**El problema**
Responda estas preguntas con los datos del texto sobre Raghida Naim:
1. ¿En qué año se mudó Raghida Naim de Venezuela a Líbano?
2. ¿En qué año fundó oficialmente Doña Arepa?
3. ¿Qué porcentaje de su valor ha perdido la moneda libanesa?

**Texto**
■ ■ ■ ■ ■

Raghida Naim tenía 33 años cuando decidió mudarse desde su país de nacimiento, Venezuela, al de sus raíces familiares, Líbano, invirtiendo el camino emprendido por sus padres y otros millones de libaneses desde mediados del siglo XIX, sobre todo a Brasil, pero también a Colombia, Argentina o la propia Venezuela. Era 1998, Líbano crecía a buen ritmo tras dejar atrás la guerra civil y Naim se adaptaba a comunicarse en árabe, la lengua que creció entendiendo, pero no hablando. Un día, le propusieron preparar comida venezolana para dar diversidad a una verbena local y montó un pequeño quiosco con arepas, empanadas y chicha. “Hice comida para tres días, pero el primero se acabó todo”, rememora en su casa en la localidad de Chouaifet El Aamroussieh, a las afueras de Beirut, levantada en el terreno sobre el que se alzaba la de sus abuelos.
Ahí comenzaron los pedidos a domicilio y de catering para eventos. Crecían tanto que en 2011 fundó oficialmente Doña Arepa, un negocio de comida venezolana que le obligaba a tener el congelador siempre lleno de empanadas y tequeños. Pero llegó 2019, quedó a la vista de todos que el rey de la economía libanesa estaba desnudo y el país entró en una crisis definida por el Banco Mundial como una de las tres más graves del globo desde mediados del siglo XIX. El coronavirus y la explosión en el puerto de Beirut dieron un año más tarde la puntilla al país, en el que hoy rige un corralito bancario y el Estado solo proporciona cuatro horas diarias de luz.
Como el resto de la electricidad depende de generadores privados que a veces saltan, Naim ya no se atreve a tener empanadas y tequeños congelados. “La luz se va tantas horas que se pueden dañar. Ya no los hago sino por encargo. Siempre le digo a los clientes que me avisen unos días antes y los preparo”, señala. Ha pasado también a marcar los precios directamente en dólares porque el tipo de cambio es tan volátil (la moneda ha perdido el 99% de su valor) que acababa “cambiándolos cada semana”. De todos modos, admite, muy pocos clientes piden ya las cantidades de antes y solo le quedan casi latinoamericanos que echan de menos los sabores de su tierra.

■ ■ ■ ■ ■

**Registros**
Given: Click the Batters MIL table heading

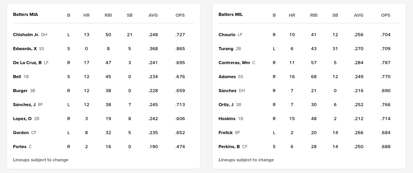Looking at the screenshot, I should coord(230,15).
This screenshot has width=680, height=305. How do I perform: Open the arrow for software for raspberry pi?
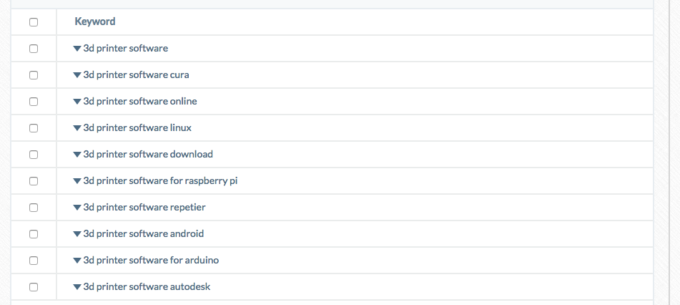(77, 181)
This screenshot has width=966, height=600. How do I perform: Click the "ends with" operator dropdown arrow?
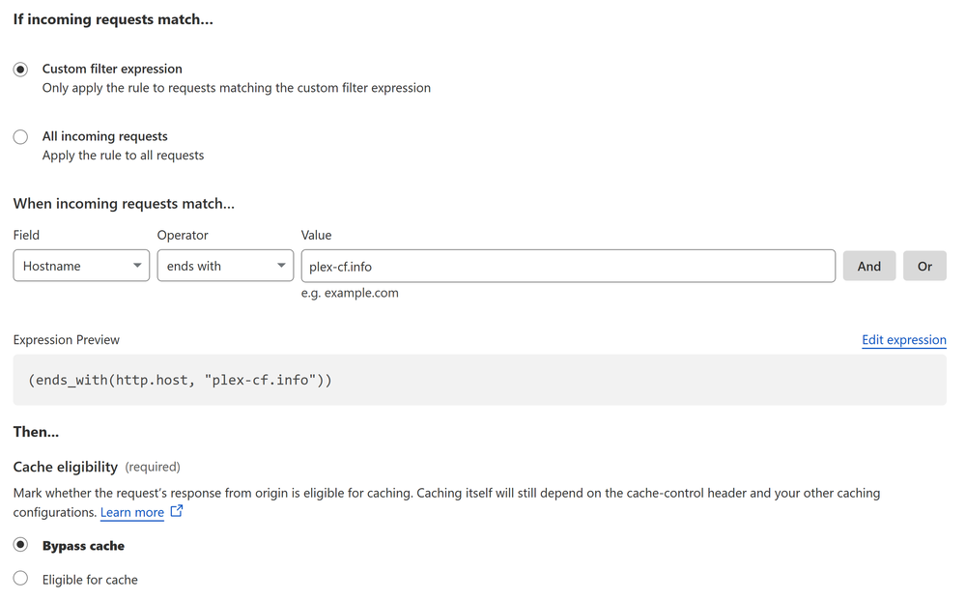point(281,265)
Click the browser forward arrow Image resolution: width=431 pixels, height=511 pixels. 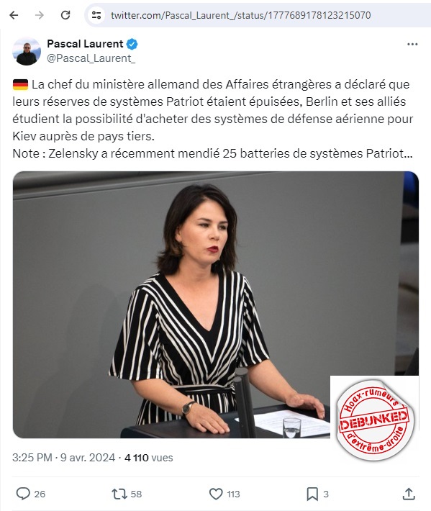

■ ■ ■ ■ ■

**Ejercicio resuelto**
1. En 1998.
2. En 2011.
3. El 99%.